*** Exercise text Section Begins ***
Turkey races against time to find survivors trapped under rubble by deadly earthquake
Izmir, Turkey — Search-and-rescue efforts continue in Turkey's western city of Izmir, where a magnitude 7.0 earthquake killed at least 64 people and injured more than 900 others when it struck early Friday morning.
Rescuers are racing against time to reach survivors trapped under rubble on eight different apartment blocks. Dozens of people are still unaccounted for, local agencies say, and families gathered around the crashed buildings on Sunday, hoping to find their loved ones.
Yesim Emir, a 29-year-old dentist, was thought to have been stuck under an 8-story building when it collapsed. Fighting back tears, her mother Sibel Suruc said her family had been waiting to see if she survived.
"I am praying she will come out alive," she told CBS News.
So far, 104 people have been pulled out of the rubble alive, Turkey's environment and urbanization minister said.
The country's Disaster and Relief Agency reported more than 5,700 personnel from state agencies, local governments and civil society groups had been mobilized for rescue work. Hundreds of them were also called for food distribution, psycho-social help and damage control for buildings.
Local TV stations showed fearless rescue workers sliding through the cracks of crashed buildings to reach survivors.
Burak Galip Akkurt is one of them. He said survivors of past disasters had been found alive even after five days of being buried under debris.
"We never give up hope. It is for the team, but also those who are waiting outside," he said.
There were lucky escapes when the quake struck, as well. Zeki Soysal watched the building where he had a shop partially crash in front of his eyes. He said he doesn't care that he lost his business, and is "just grateful to be alive."
*** Exercise text Section Ends ***
#### [Exercise 1]
In the Izmir earthquake report, how many people have been pulled out of the rubble alive so far?
#### [Exercise 2]
Write a continuation of the Izmir earthquake report, starting after its last sentence.
*** Records provided Section Begins ***
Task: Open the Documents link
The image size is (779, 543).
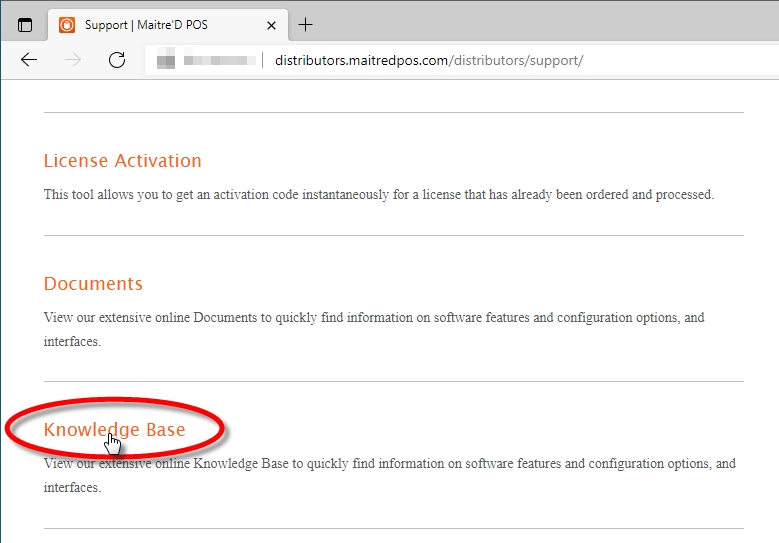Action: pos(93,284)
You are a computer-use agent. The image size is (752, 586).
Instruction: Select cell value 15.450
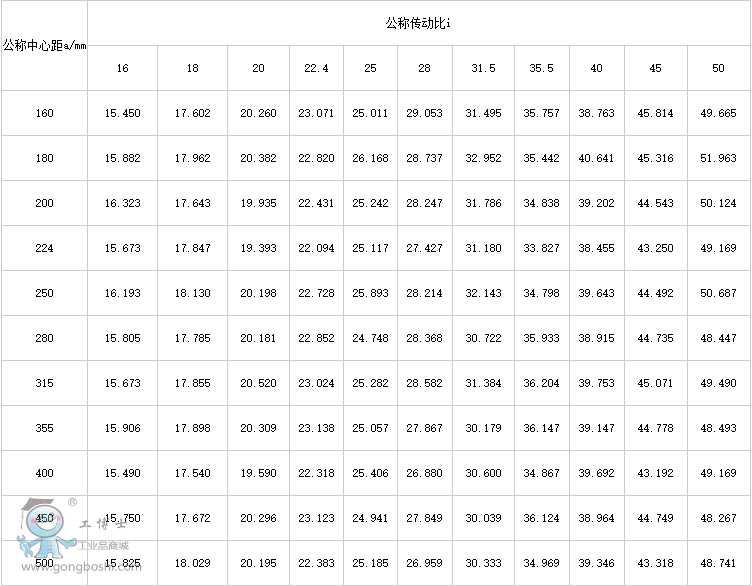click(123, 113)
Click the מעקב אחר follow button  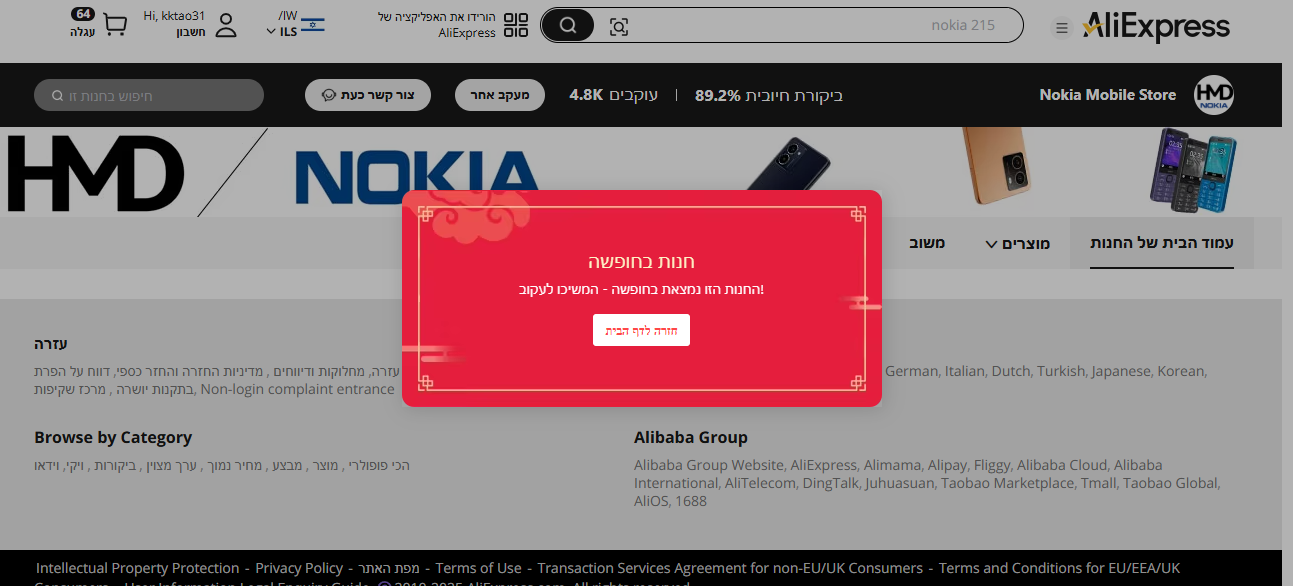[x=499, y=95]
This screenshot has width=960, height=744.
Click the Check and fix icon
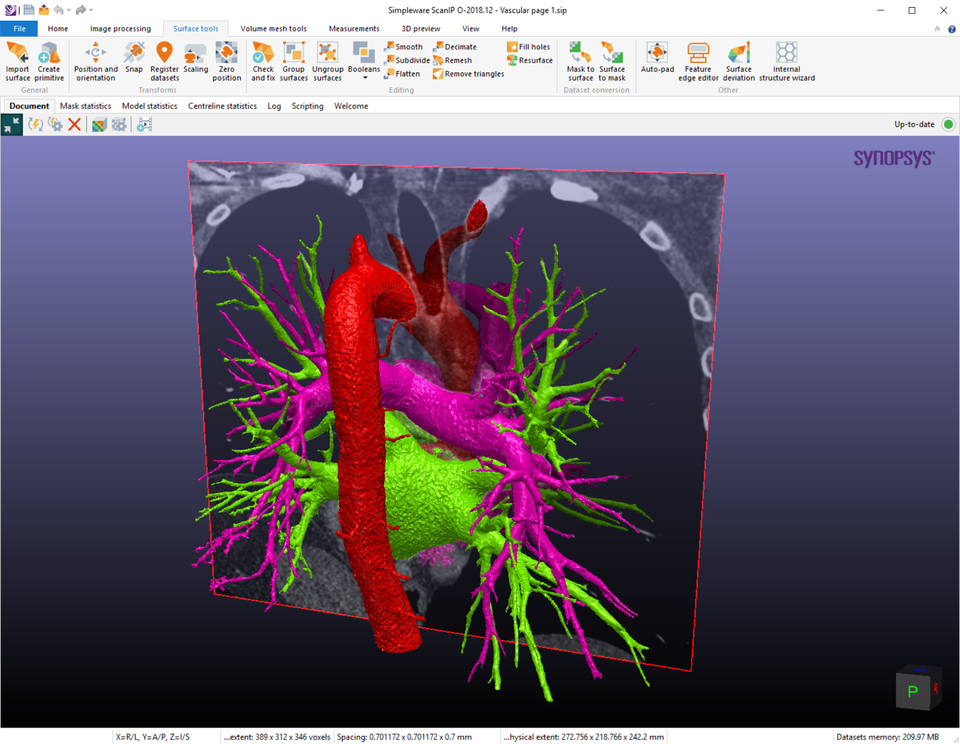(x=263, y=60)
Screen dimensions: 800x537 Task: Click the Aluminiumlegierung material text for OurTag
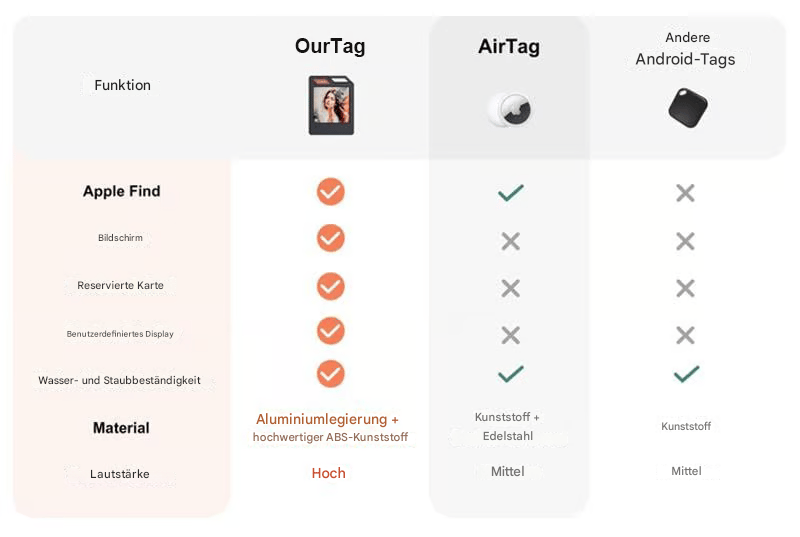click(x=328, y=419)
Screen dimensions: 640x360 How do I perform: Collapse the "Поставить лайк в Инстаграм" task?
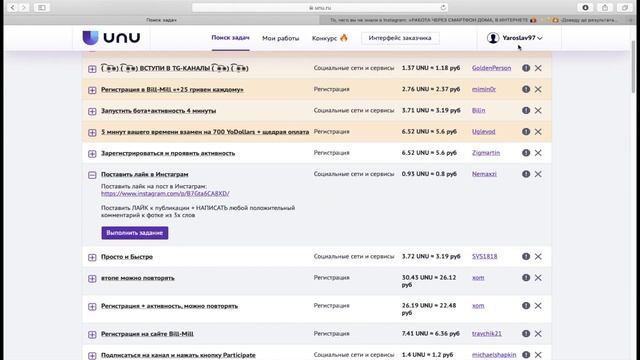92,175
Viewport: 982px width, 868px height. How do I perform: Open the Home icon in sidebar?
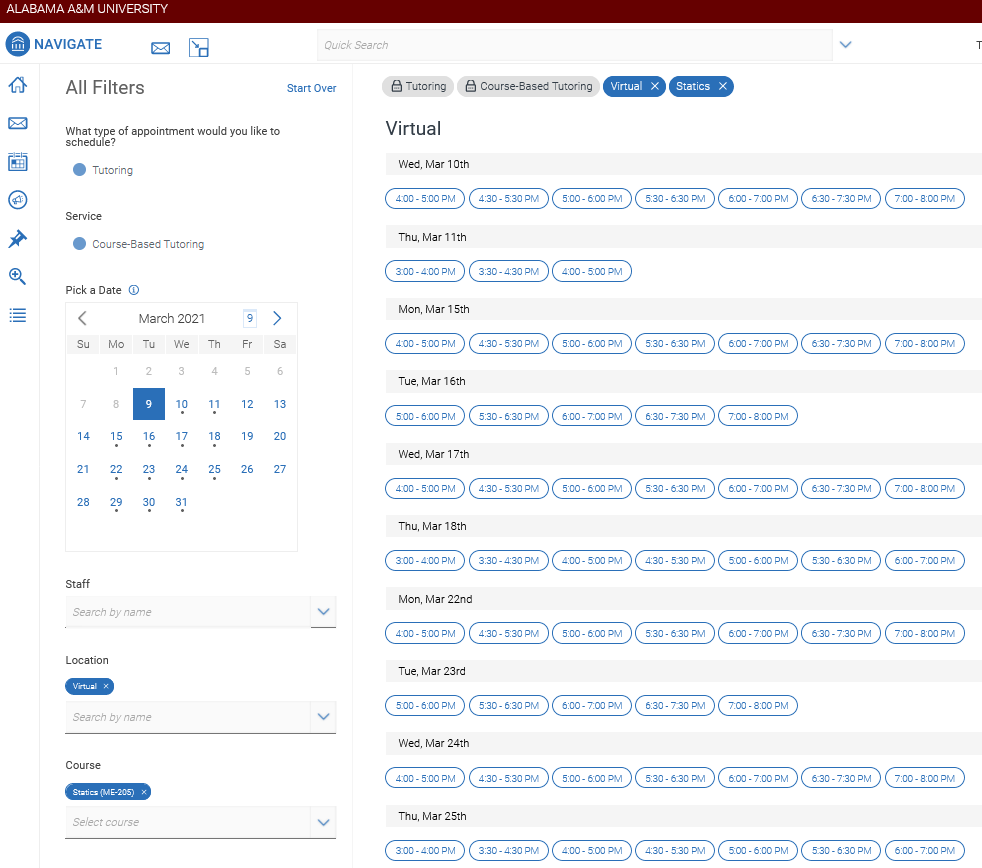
*** Records provided Section Ends ***
#### [Written answer 1]
104 people.

#### [Written answer 2]
More than 2,000 people will spend another night in tents. Many fear to go back inside their homes as aftershocks continue, with more than 900 recorded in the last two days. Schools in the city will also be closed next week.
Forty-one buildings were listed as heavily damaged. Turkish President Recep Tayyip Erdogan promised to "heal the wounds" before winter arrives.
The epicenter of the earthquake was located in the Aegean Sea, roughly 10 miles off the coast of Turkey. The most severe damage occurred in Izmir, but two teenagers on Greece's Samos Island were also killed.
A small tsunami flooded the streets of the town of Seferihisar on the Turkish coast, killing a woman in a wheelchair, local media reported.
Turkey sits on active fault lines and experienced major earthquakes in the past. A magnitude 7.5 earthquake killed more than 17,000 people in 1999.
The most recent quake came as Turkey struggles with an increasing number of COVID-19 cases.
Health minister Fahrettin Koca said he understands the difficulty of practicing social distancing in crowded tents or other temporary relief centers, but still warned against the coronavirus threat.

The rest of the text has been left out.